A chefe da diplomacia da União Europeia (UE), Catherine Ashton, alertou nesta quinta-feira para o aumento “alarmante” das execuções no Irã e pediu que o país pare de utilizar a pena de morte “o mais rápido possível”.
“As execuções estão ocorrendo em uma taxa alarmante. Além disso, práticas abomináveis como as execuções públicas continuam sendo utilizadas, transgredindo as obrigações internacionais do Irã”, assinalou a alta representante europeia em comunicado.
Em nome dos 27 membros da UE, mostrou “profunda preocupação” pelo uso da pena de morte no Irã, e lembrou que o bloco se opõe a esse tipo de condenação “sob todas as circunstâncias em todos os países”, e que persegue o objetivo de sua abolição universal.
A declaração de Catherine ocorre depois que seis homens foram executados no Irã na segunda-feira passada, dos quais um condenado por estupro foi enforcado em uma praça pública e, outros três acusados do mesmo crime, no pátio de uma prisão do norte de Teerã.
Com estas novas execuções, já são 51 os enforcados na República Islâmica desde o início do ano.

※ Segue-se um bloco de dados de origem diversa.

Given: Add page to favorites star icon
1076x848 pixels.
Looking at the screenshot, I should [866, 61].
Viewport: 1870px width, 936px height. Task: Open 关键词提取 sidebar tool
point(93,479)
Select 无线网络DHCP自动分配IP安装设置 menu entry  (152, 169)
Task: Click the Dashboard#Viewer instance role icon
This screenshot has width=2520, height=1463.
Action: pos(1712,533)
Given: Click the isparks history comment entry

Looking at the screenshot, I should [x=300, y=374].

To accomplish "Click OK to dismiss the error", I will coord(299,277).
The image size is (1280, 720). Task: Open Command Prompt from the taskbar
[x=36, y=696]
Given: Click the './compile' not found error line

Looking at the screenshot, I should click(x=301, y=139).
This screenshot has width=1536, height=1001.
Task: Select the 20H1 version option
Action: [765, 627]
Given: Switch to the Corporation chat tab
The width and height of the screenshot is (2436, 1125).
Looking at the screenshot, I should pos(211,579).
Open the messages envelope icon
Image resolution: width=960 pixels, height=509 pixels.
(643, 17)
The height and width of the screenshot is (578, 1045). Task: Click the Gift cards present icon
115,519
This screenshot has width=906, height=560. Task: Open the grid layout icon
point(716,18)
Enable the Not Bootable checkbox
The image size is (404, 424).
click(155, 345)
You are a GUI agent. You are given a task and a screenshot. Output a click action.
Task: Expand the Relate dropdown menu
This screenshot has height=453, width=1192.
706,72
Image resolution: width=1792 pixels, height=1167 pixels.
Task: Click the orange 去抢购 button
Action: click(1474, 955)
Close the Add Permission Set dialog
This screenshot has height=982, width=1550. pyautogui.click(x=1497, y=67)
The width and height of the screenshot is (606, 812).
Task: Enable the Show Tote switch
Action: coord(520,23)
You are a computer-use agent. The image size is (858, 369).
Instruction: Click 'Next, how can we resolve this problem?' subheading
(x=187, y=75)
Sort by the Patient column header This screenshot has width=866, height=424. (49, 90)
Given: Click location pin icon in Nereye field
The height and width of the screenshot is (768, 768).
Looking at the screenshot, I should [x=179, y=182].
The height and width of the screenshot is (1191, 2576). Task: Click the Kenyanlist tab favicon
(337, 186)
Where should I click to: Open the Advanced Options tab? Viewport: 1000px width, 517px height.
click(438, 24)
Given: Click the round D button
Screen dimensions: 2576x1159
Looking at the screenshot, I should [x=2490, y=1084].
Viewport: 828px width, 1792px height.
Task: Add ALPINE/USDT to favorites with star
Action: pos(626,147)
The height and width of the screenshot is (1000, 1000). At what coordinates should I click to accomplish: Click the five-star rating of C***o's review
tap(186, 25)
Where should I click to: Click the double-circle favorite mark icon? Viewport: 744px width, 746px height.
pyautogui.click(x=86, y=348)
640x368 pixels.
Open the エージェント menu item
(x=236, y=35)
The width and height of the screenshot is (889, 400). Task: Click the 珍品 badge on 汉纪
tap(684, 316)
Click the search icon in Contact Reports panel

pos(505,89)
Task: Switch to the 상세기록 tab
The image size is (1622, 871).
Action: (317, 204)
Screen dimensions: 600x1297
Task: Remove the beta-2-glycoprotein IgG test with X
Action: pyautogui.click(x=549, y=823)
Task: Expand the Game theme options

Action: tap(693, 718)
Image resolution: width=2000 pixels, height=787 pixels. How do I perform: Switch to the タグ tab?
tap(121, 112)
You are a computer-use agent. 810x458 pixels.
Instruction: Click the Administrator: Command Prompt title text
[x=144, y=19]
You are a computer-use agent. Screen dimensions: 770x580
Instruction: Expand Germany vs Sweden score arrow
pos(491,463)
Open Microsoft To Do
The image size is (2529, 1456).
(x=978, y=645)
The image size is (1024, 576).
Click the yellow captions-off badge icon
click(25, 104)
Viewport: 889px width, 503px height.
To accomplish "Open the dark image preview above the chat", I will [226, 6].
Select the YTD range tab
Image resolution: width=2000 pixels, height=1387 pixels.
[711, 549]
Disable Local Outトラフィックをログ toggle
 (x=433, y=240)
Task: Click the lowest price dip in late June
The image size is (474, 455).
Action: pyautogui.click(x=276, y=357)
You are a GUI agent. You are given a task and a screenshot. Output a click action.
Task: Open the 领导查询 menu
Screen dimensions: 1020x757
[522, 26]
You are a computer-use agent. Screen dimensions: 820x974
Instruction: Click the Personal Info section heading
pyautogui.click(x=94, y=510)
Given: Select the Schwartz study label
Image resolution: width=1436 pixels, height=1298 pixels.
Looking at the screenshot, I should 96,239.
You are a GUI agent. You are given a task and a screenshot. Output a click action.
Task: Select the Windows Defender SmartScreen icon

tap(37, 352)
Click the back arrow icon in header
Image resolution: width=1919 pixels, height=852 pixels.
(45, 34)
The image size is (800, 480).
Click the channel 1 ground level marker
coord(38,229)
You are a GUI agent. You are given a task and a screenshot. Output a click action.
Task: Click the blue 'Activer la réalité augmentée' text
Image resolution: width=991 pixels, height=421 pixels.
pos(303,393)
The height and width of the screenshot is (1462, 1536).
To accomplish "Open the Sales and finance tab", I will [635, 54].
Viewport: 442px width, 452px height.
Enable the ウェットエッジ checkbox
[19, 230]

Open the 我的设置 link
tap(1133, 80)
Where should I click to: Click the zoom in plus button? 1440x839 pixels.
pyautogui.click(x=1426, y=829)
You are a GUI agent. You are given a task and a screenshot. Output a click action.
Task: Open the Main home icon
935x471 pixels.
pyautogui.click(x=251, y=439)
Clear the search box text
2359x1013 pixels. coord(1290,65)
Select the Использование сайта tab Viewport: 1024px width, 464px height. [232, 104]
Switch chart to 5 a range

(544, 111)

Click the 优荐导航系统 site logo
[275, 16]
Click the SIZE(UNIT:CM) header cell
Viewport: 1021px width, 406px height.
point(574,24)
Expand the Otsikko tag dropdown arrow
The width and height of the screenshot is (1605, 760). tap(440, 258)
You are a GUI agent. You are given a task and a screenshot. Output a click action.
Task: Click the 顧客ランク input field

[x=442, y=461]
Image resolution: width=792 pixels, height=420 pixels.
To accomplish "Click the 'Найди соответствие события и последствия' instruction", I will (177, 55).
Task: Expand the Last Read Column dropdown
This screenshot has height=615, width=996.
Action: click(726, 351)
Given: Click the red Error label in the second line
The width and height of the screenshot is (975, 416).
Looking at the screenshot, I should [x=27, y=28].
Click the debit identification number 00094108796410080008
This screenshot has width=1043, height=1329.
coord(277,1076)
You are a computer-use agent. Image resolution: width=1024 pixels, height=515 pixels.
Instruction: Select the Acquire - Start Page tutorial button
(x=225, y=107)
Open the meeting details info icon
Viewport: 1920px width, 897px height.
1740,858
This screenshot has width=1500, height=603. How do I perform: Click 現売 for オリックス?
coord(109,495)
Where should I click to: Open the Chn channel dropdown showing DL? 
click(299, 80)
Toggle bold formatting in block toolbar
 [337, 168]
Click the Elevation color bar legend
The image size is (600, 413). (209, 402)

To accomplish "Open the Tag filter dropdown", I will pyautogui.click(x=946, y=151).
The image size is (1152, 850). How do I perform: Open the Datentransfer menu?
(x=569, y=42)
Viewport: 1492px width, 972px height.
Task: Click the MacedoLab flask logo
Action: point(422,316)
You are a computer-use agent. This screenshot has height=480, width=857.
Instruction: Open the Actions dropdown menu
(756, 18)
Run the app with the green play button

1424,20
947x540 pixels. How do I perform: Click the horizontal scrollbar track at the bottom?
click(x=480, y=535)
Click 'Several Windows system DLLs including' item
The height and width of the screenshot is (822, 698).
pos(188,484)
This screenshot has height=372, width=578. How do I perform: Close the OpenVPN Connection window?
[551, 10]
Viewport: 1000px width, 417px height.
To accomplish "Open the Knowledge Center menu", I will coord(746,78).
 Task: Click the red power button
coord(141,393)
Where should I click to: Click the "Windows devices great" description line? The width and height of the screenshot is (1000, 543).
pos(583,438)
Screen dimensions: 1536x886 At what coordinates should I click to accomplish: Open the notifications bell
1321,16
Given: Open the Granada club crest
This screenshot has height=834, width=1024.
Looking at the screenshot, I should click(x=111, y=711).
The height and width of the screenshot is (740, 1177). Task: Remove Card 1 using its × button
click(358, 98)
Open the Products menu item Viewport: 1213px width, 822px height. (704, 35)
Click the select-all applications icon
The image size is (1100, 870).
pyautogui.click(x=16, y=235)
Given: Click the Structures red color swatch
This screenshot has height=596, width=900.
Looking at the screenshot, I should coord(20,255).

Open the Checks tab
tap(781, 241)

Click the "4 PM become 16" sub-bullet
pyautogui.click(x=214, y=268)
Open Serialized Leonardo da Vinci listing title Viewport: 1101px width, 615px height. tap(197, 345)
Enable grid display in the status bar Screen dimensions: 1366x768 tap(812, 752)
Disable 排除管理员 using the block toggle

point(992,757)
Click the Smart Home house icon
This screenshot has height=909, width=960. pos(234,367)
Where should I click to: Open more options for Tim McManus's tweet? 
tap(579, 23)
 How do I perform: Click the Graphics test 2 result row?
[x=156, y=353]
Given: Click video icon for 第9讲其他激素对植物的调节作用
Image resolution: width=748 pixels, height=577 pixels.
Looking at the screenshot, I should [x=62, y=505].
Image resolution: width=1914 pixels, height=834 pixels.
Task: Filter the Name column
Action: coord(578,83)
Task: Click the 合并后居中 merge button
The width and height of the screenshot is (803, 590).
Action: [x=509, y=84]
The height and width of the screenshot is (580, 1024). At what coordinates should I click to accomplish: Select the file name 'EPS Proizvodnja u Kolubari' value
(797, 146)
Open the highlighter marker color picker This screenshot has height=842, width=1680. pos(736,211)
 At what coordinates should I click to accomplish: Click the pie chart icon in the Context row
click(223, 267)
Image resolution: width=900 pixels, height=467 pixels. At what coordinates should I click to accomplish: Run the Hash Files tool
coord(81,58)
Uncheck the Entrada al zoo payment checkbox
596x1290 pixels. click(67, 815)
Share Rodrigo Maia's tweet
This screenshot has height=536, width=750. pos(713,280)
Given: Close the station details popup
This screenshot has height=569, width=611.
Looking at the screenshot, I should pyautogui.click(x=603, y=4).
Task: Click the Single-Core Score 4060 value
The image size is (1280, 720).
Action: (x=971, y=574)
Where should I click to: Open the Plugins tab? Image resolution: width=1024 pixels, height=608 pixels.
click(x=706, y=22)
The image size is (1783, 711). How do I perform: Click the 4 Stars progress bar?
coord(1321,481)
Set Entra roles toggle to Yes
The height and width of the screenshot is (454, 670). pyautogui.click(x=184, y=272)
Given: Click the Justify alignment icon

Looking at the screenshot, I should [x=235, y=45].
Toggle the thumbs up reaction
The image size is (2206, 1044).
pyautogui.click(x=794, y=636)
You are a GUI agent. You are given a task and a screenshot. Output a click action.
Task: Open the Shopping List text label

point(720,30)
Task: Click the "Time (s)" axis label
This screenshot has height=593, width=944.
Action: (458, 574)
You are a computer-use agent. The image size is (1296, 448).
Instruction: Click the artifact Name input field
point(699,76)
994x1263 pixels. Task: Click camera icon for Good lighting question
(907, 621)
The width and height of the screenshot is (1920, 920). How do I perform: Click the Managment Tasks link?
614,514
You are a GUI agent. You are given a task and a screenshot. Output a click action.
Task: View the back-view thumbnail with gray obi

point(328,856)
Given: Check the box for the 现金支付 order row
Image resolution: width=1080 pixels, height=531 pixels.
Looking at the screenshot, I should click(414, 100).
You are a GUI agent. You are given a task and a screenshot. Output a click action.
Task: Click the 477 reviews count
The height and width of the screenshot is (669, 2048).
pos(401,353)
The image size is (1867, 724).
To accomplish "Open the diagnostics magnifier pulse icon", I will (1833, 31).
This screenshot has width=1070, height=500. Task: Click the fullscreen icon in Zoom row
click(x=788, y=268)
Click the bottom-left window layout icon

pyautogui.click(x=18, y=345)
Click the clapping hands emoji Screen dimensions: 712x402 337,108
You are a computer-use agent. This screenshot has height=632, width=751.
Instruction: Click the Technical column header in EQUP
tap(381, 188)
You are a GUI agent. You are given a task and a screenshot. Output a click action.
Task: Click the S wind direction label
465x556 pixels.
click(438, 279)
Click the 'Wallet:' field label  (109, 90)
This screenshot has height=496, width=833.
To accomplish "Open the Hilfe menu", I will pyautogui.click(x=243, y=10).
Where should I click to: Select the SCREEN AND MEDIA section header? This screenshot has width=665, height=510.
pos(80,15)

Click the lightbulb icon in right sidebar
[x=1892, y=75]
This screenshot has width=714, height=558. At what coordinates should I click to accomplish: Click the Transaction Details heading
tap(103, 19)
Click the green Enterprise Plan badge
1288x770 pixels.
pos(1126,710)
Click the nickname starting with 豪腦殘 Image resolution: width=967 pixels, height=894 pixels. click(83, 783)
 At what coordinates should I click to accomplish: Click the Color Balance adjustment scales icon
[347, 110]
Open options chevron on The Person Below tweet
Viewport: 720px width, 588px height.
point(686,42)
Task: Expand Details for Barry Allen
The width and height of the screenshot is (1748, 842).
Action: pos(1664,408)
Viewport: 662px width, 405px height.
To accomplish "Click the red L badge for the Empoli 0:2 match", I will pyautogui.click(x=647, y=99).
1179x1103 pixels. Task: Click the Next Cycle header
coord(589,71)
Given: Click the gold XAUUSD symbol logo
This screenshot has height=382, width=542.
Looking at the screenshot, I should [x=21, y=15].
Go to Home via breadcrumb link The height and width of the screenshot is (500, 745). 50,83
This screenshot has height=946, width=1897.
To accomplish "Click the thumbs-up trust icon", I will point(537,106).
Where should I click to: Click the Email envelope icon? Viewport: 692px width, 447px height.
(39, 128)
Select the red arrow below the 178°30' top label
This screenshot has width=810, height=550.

O comunicado de Catherine informa que aderiram à declaração os países candidatos a fazer parte da UE (Turquia, Croácia, Macedônia, Montenegro e Islândia), assim como os Estados em processo de associação e estabilização, além de candidatos potenciais (Albânia, Bósnia e Herzegovina e Sérvia) e países da Área Econômica Europeia (Liechtenstein e Noruega).